Barry Carlsen, Printmaking Guest Speaker

Wisconsin artist discusses his journey with students


Morgan Fuerstenberg photo

On Feb.16, guest speaker Barry Roal Carlsen visited UW-Platteville in Ullrich Hall. Carlsen is a printmaker and painter based out of Madison, WI.

Carlsen gave a presentation on his art career focused on what Carlsen’s expectations for his career were versus how it panned out and educating students on how they could similarly make a living with their art.

“If it means enough to you, you’ll always find a way,” Carlsen told the audience in regards to selling art and maintaining a lifestyle through their art.

Carlsen received his Master of Fine Arts in 1983, where he was employed as a graphic designer and morphed himself to suit the needs of his employers and the art field at the time. Carlsen works at UW-Madison as a Graphic Designer and a professor for design classes. Over the years, Carlsen has designed many recognizable magazine layouts, logos and other illustration work for the UW-Madison campus.

During his employment at UW-Madison, Carlsen began painting and printing out of his garage. He eventually picked up enough momentum that he was able to cut his employment down at the university to three days a week. This gave him the opportunity to work out of his studio for two full days a week instead of late into the night.

In 2006, Carlsen decided that it was time to upgrade from a garage to a home studio. He paid for his garage to be knocked down in order to build a new studio that was roughly the size of a two-car garage with a second floor.

By the fall of 2006, Carlsen’s home studio was ready with separate areas for printing, painting and woodworking and had office space upstairs. Carlsen paints with oils and uses his woodworking area to make his own frames to sell the paintings in. He began to make the frames part of the paintings themselves and noted that the more he painted and experimented with the frames, the more references he saw from his printing work.

Carlsen said that his work took on a sense of “nostalgia and foreboding” and had a distinct lack of people. Any people featured are extremely small and there is only evidence of what they leave behind.

Carlsen began to do collaborative printmaking work with his colleagues and students at UW-Madison and has done shows across the country in Brooklyn, NY, as well as Chicago, IL. Carlsen works largely with lithograph printing and is constantly experimenting with new ideas. He might make different layers or cut up prints to make collages. He also uses a wide variety of mediums in printmaking to find new ways to depict his subjects, which are usually based on his family and life experiences.
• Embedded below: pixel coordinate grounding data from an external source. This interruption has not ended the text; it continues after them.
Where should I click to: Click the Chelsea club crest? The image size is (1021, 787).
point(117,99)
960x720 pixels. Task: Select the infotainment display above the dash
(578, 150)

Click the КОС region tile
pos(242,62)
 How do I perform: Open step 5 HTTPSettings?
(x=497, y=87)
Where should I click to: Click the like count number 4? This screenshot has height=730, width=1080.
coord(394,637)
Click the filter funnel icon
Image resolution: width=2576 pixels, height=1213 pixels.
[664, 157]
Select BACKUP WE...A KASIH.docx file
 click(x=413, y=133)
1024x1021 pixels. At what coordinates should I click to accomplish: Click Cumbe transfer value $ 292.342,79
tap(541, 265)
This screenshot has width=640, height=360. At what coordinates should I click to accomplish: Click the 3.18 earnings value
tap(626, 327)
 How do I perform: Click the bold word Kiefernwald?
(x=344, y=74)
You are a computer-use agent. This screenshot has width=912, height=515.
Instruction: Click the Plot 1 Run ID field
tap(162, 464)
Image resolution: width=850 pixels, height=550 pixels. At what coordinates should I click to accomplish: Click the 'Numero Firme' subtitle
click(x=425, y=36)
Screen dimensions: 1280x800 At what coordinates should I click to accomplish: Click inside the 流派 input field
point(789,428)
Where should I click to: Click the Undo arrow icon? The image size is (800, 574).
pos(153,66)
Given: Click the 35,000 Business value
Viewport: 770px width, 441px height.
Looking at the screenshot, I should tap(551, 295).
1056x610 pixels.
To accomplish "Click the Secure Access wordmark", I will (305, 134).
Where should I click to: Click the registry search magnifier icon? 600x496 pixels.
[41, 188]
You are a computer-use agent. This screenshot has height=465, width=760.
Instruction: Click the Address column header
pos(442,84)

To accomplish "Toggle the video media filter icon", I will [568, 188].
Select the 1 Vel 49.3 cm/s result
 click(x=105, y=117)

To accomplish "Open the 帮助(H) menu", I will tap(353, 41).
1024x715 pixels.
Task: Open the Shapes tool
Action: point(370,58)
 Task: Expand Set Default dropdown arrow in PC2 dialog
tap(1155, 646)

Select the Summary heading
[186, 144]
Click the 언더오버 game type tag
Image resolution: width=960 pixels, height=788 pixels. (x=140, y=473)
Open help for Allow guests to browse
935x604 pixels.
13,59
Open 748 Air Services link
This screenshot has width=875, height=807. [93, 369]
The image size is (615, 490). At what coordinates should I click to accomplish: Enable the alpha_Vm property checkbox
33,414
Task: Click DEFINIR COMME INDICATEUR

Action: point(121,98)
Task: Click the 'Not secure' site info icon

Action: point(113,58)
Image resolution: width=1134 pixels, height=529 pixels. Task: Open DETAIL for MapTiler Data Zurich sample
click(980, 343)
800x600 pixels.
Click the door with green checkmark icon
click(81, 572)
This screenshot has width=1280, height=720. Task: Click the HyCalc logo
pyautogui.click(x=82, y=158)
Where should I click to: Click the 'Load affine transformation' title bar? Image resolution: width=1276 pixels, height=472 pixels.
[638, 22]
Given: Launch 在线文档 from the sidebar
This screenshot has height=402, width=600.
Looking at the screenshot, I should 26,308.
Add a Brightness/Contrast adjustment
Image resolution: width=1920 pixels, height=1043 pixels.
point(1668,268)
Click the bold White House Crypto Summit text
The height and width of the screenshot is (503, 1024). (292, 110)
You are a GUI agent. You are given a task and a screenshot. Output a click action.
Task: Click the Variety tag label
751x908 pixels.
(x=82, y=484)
Carlsen told the audience they were free to ask questions throughout the presentation and gave additional time out the end to answer questions. Students asked if he had tips on how they could stay motivated to make art after graduating college.

Carlsen told the audience, “Find a way to incentivize yourself,” and encouraged them to affiliate with other artists and apply for shows. Art can be “someplace between a hobby and a job,” said Carlsen.

UW-Platteville professor Derek Hibbs invited Carlsen and coordinated his visit to UW-Platteville. Hibbs has been teaching printmaking and design classes at UW-Platteville for two years and said, “This is where I want to be.”

Hibbs received his Master’s from UW-Madison, where Carlsen acted as his teacher and mentor. Hibbs wanted to show UWP student diversity and what options await them after school. Hibbs brought in a positive influence and experience for students and said, for him, “Teaching is exciting for community sense and inspiration.” Hibbs saw students engaged with the presentation and asking questions to remain inspired.

Once most questions had been answered, Carlsen spread out his portfolio for students to look through and ask further questions about specific pieces and processes. Carlsen successfully gave students an idea of what they can expect from a career path after graduating college.